Soil Erosion: What it Is and How it Affects Our World

Soil erosion happens when soil is carried by the wind or water from one place to another. Erosion is a natural process, but human activities can sometimes make it worse. When people remove trees or plants from an area, the plants' roots aren't there to hold the soil in place anymore, so it's more likely to erode away. And whenever people do things to change the shape of the landscape, like building roads and bridges, it can change how the wind and water move as well as reduce the amount of vegetation, both factors that can increase soil erosion.

Why Is Soil Erosion a Problem?

You only have to look back to the 1930s to see the worst example of how soil erosion can hurt us. In that decade, soil erosion and droughts led to crop failures and severe dust storms. Farmers tore up acres of grassland to plant crops, taking away the deep-rooted plants that had held the topsoil in place. Then, when a drought came and the crops died, the soil blew away. Without healthy topsoil, new plants can't grow. This problem remains today; when erosion leads to the loss of topsoil, crop yields fall and our food supply suffers.

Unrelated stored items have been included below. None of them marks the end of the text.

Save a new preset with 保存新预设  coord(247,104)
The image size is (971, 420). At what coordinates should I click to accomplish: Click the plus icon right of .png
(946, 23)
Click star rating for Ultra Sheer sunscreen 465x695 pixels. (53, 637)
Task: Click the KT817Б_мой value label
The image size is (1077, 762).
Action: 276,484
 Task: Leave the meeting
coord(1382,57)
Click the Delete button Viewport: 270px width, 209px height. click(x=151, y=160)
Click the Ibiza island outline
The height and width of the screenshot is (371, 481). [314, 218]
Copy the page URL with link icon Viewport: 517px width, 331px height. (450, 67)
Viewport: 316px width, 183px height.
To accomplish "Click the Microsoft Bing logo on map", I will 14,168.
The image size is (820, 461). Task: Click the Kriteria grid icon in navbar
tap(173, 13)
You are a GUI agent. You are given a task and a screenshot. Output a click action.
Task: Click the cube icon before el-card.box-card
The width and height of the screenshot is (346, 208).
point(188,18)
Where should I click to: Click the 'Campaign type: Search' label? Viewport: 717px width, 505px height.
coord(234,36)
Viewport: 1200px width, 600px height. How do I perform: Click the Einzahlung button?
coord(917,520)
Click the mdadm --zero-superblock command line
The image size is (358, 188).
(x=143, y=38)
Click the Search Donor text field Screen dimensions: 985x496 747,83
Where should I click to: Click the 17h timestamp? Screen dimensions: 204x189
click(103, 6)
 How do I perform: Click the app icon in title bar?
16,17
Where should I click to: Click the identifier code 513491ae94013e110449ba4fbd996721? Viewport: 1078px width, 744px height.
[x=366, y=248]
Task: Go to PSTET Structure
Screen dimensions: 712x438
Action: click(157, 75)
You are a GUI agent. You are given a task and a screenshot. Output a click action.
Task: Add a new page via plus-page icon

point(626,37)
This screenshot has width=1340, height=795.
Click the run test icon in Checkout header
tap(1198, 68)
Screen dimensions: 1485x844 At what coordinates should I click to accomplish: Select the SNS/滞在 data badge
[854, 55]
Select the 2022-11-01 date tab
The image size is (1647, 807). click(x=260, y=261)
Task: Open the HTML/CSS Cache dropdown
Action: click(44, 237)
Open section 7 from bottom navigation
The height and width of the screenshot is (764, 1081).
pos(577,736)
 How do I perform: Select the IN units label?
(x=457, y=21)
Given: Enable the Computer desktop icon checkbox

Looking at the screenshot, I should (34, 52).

Water can also erode the soil, and this water eventually ends up in rivers and streams, carrying the soil with it. This sediment then precipitates out of the water, making the water shallower and clogging the waterway over time. This causes harm to the ecosystem, killing the fish that live there, and it can also lead to flooding.

What Can We Do to Prevent Soil Erosion?

One of the most important things that people can do to prevent soil erosion is to plant grasses, shrubs, and trees that can help to hold the soil in place. Farmers should also use cover crops and crop rotation to keep their soil healthy. People can also pay attention to the runoff on their property when it rains and take action to redirect it and slow it down. The best way to do this is by constructing a rain garden that can encourage the water to seep into the soil instead of washing the soil away.

Experiments to Help Kids Understand Soil Erosion

Simulating Wind Erosion


  • A small bowl
  • Sand
  • Fan


  • Fill the bowl with sand and place it in front of the fan.
  • Turn on the fan and watch what happens to the sand.

The sand will be blown away by the fan because there's nothing to hold it in place.

Understanding Water Erosion


  • Two identical baking trays
  • Soil
  • Water
  • Small plants or grass
  • Measuring cup


  • Place the baking trays side by side on a flat surface. Put some soil in both of them. Add the plants or grass to one of the trays.
  • Hold up one end of the tray with soil on it so it's tilted, then pour a cup of water onto the tray at the top end. Watch what happens to the soil.
  • Repeat this process using the tray with soil and plants on it and watch what happens.

When the water is poured over bare soil, it gets washed away. But when you pour water over soil that has plants holding it in place, a lot less of the soil will erode.